I like your musings on this stuff. Unlike others, I also liked your musings on righteous masculine anger (or similar).

One data point in support of your hypothesis. My father did both. One traditional role, and one stay at home dad. He would recommend the stay at home way every time.

I guess that’s datum then.

Dave
Dave
8 years ago
Reply to  Dave

Of course, he would also preface advice with the catchall to do whatever is the best option as a family.

So I am not a stay at home dad…

lulu
lulu
8 years ago

So maybe we need more women who feel the gender gap more oppressively than others. Or understand why there aren’t more women like this? Personally – I don’t do anywhere near the lioness share of domestic duties, i have never cleaned the dunny in my 20 year relationship (I am women he cleans it). I might cook twice a week, and i don’t do the weekly grocery shopping. I put all laundry away (but he washes, hangs and brings in).. I also returned to full time work (as I was more financially capable) once kid 2 was 11 months old. He stayed home full time with kids, and studied to improve his skills (re training as a 40 year old teacher). He did struggle to return to the workforce, after spending so much time being ignored by mothers groups, and general society as an oddity (often questioned if he was running a business at home, as if managing two boys wasn’t enough?). But maybe this is easier if you are returning to a familiar environment/ previous career?

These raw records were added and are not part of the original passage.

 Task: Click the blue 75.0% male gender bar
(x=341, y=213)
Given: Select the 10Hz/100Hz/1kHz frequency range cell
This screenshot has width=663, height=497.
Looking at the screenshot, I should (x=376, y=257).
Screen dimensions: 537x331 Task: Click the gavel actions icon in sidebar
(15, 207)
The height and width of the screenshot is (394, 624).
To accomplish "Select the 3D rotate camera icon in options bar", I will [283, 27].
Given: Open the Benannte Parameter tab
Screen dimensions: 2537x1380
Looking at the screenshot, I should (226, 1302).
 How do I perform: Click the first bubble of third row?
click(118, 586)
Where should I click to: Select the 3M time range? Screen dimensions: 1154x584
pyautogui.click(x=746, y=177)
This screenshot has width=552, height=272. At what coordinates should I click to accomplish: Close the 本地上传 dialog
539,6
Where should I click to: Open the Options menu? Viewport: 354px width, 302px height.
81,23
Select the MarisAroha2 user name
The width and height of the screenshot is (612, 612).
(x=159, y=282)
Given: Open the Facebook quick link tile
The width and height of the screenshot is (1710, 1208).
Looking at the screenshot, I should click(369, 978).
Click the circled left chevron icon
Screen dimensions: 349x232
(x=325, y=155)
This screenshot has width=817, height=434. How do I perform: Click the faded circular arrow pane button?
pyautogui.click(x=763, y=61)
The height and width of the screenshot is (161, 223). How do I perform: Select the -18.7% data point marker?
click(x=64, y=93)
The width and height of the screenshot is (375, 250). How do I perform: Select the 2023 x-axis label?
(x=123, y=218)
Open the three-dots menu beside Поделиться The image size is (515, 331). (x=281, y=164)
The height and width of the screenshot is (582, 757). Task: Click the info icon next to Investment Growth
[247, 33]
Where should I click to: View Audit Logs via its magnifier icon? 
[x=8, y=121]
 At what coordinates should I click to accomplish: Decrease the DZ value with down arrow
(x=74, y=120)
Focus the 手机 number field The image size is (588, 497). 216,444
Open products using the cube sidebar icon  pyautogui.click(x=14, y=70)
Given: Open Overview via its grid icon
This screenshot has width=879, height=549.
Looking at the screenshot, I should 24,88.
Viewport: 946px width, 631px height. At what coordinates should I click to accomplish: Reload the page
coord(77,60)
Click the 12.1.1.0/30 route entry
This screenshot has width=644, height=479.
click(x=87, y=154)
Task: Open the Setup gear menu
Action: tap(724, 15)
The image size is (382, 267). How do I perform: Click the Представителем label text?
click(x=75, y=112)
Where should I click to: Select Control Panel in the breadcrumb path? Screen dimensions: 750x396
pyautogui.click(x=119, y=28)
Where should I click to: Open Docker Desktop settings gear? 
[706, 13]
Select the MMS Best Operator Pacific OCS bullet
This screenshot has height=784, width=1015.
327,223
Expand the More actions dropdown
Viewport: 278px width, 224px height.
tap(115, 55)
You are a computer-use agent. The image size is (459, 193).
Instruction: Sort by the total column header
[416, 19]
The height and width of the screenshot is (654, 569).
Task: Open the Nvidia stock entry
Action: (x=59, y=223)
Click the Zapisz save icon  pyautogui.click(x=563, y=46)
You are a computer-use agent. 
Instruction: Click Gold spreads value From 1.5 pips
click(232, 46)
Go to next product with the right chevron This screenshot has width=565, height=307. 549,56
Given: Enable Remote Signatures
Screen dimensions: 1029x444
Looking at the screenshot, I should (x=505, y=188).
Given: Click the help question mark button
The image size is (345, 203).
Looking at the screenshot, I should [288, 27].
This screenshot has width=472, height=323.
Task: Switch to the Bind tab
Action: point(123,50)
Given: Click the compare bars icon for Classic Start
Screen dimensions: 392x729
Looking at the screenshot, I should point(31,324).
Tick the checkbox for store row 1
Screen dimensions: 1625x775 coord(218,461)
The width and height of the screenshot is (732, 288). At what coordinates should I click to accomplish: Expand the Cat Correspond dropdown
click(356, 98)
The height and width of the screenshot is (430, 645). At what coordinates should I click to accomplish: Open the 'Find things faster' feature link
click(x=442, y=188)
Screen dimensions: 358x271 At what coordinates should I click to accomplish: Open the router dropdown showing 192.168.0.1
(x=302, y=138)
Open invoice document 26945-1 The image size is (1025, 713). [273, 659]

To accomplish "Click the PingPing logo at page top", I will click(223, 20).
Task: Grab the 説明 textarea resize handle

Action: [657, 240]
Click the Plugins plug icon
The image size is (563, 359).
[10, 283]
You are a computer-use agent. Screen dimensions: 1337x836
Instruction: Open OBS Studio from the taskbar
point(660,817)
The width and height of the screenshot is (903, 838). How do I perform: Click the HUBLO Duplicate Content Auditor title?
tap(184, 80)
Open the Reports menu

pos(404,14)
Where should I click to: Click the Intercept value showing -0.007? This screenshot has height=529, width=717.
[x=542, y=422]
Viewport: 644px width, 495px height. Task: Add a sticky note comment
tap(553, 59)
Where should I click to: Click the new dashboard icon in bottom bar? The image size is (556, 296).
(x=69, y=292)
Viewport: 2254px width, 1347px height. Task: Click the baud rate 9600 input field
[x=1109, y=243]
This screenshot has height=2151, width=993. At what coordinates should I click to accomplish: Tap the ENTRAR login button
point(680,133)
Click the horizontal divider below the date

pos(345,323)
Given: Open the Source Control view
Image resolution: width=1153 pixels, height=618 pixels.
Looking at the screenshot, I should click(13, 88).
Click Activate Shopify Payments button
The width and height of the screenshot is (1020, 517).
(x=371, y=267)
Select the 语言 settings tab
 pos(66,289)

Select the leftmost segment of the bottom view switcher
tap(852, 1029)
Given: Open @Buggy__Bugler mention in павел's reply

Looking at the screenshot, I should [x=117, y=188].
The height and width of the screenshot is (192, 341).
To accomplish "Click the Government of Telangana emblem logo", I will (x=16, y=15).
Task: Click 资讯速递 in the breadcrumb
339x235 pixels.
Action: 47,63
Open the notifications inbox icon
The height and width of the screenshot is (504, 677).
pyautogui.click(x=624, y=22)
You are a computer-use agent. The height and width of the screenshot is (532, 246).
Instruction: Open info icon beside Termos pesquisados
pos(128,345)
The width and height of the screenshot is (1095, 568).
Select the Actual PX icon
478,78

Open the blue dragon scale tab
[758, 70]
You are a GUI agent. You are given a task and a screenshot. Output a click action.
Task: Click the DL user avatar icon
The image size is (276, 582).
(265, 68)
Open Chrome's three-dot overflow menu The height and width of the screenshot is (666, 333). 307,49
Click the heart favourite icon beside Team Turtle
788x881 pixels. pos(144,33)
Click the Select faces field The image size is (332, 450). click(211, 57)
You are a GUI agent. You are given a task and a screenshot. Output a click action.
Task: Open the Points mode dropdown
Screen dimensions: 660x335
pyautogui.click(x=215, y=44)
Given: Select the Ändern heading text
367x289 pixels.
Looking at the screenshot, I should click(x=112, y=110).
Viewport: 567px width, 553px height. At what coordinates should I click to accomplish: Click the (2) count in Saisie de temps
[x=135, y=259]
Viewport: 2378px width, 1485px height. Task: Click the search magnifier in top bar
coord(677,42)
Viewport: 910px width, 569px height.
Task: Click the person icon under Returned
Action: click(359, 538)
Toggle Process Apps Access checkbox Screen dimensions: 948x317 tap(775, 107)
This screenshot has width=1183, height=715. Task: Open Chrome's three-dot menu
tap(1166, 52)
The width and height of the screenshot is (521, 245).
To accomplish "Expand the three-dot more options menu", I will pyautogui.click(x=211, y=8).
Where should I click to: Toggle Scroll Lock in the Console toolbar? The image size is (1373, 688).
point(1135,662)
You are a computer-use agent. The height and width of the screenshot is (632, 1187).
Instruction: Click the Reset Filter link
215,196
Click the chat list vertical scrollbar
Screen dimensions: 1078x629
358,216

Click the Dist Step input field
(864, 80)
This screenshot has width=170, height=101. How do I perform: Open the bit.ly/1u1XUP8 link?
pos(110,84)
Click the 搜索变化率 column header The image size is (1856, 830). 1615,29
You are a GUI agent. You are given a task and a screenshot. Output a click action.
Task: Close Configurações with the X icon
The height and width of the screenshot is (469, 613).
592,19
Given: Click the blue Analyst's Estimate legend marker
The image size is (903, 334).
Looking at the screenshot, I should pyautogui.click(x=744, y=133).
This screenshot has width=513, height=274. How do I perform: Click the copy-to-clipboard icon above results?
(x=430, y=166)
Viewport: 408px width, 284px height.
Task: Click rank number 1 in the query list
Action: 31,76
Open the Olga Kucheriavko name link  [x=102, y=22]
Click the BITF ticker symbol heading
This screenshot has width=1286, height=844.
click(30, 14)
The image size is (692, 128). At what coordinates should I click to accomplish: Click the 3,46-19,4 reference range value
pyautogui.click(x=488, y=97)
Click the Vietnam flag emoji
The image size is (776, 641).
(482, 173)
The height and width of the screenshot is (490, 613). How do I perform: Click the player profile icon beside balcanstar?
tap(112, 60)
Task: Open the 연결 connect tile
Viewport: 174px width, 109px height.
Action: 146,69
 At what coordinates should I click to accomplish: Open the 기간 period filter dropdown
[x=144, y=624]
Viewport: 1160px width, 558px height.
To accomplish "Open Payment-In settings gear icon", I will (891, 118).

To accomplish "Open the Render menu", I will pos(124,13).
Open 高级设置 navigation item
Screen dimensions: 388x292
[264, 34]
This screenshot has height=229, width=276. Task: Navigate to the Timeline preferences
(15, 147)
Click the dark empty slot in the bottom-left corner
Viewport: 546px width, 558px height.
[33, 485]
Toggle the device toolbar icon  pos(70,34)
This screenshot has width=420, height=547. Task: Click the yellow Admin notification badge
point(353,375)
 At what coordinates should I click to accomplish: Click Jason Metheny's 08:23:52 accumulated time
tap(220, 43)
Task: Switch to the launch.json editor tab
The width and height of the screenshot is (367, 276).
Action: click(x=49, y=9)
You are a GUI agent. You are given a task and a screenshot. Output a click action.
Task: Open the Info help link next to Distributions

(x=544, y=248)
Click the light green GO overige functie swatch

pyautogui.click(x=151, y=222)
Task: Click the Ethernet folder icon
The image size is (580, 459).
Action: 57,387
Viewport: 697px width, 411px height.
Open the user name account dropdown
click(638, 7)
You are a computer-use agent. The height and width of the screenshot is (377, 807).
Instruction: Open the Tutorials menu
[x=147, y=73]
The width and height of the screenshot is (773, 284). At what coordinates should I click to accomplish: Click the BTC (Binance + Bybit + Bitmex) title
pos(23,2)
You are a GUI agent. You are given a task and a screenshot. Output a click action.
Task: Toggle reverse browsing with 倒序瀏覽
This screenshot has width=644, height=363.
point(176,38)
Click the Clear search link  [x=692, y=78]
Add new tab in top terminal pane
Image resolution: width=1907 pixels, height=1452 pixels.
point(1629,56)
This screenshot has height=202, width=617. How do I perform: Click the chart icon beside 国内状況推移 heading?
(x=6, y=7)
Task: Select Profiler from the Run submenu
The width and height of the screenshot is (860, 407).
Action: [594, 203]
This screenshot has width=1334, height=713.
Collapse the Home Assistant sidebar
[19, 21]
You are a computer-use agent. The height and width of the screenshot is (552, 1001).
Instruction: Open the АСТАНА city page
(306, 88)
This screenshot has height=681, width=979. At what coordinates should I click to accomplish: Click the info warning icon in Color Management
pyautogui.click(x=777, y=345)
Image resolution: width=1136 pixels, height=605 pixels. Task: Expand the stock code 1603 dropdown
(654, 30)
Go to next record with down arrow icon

I also much prefer to mow the lawns than clean the kitchen. But then i was raised rebelling against the gender stereo type of post war migrant parents. What i hope this means is our two sons will understand that there are no such things as gender roles – and that either parent is capable of looking after family, earning an income and doing domestic tasks. We now share the variety of roles we all play (except cleaning the dunny which with 3 males in the house i am never going to do!) Maybe its society that doesn’t value parenting as a valid thing?

Sancho
Sancho
8 years ago

The lion’s share is all of, not most of.

That bit of pedantry is all I have to add.

Richard Castles
Richard Castles
8 years ago

Either way, shouldn’t it be “lioness’s”? Pedantry is hard-wired in my brain as a means of avoiding engaging with the thought-provoking substance of the article. Different from Abbott’s infamous quote, in that you are talking choice and preferences rather than capability.

Z.
Z.
8 years ago

I think you’re onto something there with the perspective that parenting provides on the importance of $0.05 profit per widget. But I wonder the relevance of this insight to Annabel’s post. Being an elected member engaged in heady affairs of state should provide greater scope, satisfaction and pull factor than the widget business, no?

Or perhaps at the Ministerial level that’s the case. But the indeterminate detention of careerbuilding years as as an opposition backbench MP to get there, are a bridge too far for many people (some men, more women) with both a) young children and b) their heads screwed on right.